When the heretics started pretending to ordain women in 1976, and disaffected Episcopalians of good will started questioning the tenets of their heretical confession, the Bishops did precious little. Oh, sure, a few of them accepted a few formerly heretical parishes into the Church and ordained a few former Episcopalian ministers as priests, but there was really no great outreach, and one can fairly question whether the Catholic effort to bestow real orders on married Episcopalian ministers was motivated by a desire to weaken the discipline of clerical celibacy rather than in response to their communities' needs.

When the heretics threw out their own artful (if flawed) 1928 prayer book, in 1979, the real Bishops didn't do anything to reach out to disaffected Episcopalians of good will and use the opening to bring them into the true Church (then again, why would they, since they had finished the process of doing the same thing to a far more venerable text nine years before?).

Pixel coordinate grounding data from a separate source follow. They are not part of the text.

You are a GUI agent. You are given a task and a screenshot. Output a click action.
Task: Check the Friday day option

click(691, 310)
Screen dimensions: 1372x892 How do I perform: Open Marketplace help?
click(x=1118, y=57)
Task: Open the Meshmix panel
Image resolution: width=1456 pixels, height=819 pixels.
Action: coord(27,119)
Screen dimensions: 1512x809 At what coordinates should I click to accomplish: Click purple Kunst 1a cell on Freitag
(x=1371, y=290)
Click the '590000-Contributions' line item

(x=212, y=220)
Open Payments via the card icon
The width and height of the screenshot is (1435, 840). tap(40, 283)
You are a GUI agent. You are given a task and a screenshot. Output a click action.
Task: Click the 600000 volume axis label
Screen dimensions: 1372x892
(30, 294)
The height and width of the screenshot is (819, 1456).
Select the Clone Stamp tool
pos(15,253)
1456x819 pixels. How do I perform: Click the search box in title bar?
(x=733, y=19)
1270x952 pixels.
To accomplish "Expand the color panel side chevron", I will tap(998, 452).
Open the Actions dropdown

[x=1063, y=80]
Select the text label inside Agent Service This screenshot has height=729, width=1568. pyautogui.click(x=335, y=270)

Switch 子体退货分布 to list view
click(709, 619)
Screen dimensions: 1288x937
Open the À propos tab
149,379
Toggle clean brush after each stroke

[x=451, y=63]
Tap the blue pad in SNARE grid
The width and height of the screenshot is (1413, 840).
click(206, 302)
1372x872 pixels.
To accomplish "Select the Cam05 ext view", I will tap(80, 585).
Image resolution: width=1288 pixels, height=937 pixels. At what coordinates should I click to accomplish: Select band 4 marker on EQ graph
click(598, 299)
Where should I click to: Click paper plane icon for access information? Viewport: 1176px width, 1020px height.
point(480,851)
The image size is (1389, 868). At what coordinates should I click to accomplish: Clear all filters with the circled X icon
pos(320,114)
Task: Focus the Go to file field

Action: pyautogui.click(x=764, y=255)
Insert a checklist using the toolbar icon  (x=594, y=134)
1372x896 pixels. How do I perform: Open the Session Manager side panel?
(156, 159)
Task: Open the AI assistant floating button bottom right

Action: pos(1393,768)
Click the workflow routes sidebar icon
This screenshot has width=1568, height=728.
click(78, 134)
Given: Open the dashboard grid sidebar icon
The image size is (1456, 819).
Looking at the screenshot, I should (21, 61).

Some did come in on their own, but no concerted effort was made to gather the scattered flock that broke away from the false shepherds.

Shortly thereafter, when the heretics started pretending to consecrate women as bishops in 1989, same thing. Nothing from the real Bishops.

When the heretics pretended to consecrate an unrepentant and active sodomite as a bishop in 2003, there was a little handwringing in a few quarters over setbacks on the road to Christian unity, for a change, but again, their were no concrete or concerted efforts by the mass of real Bishops to bring home those whose faith in their heretical confession was shaken.

Now the heretics are geared up to introduce women bishops to England, and to have a gal in charge in the United States as well. I am willing to bet that no competent Curial official, nor any person on behalf of the bishops' conferences of any of the countries where the Anglican heresy is widespread will stand up, and not only announce that there are no longer any prospects for unity with the Anglican structures, but also invite all individual Anglicans of good faith to return on their own to Holy Mother Church. And I will go double or nothing that there are no more than three bishops in the United States that will publicly announce such an invitation to Episcopalians in their own dioceses.

Here we have another opportunity to bring many good souls (who, only by Grace, retain a faint, incomplete, unrealized notion of Catholicity in spite of all that has happened in their sect) into the bosom of Holy Mother Church. Perhaps it's one of the last great opportunities, as the shards of their sect are scattered and ground into sand. And it's an opportunity that shall be squandered, as have the previous opportunities.

Some Bishops, surely, won't stand up and make that call because they do not fully share the faith of the Catholic Church that God has (at least permissively) willed them to serve, and they are actively working to subvert her. But most (I suspect) are simply too cowardly to do so. My reflection is, of course, that the men who stood by watching individuals flounder while the Anglican communion splinters into yet more sects and worrying about "prospects for ecclesial reconciliation and unity" (or worse, ignoring it all together while they work on pastoral statements on American foreign policy in Polynesia and the latest Farm Bill) while there are scattered souls to be gathered--that these men--whether they stood silence out of malice or cowardice--shall have a rather unpleasant judgment day.

2 comments:

Hilary Jane Margaret White said...

handwringing in a few quarters over setbacks on the road to Christian unity,

But again, this had more to do with undermining the True Faith than anything else. The phrase "Christian unity" does not mean "bringing heretics into the light of the One True Faith". The handwringing was over how much more the false project of "ecumenism" was going to be set back. It was undermining not Christian unity, but the ongoing work of inculcating religious indifferentism as the new one-world heresy.

Anonymous said...

As a convert from the Episcopal Church several years ago, I can tell you that evangelism certainly is NOT a strength of the Catholic Church in the US. Not only did I NOT have Catholics actively seeking to "bring me in," I actually had Catholics asking me "Why would you want to do THAT??"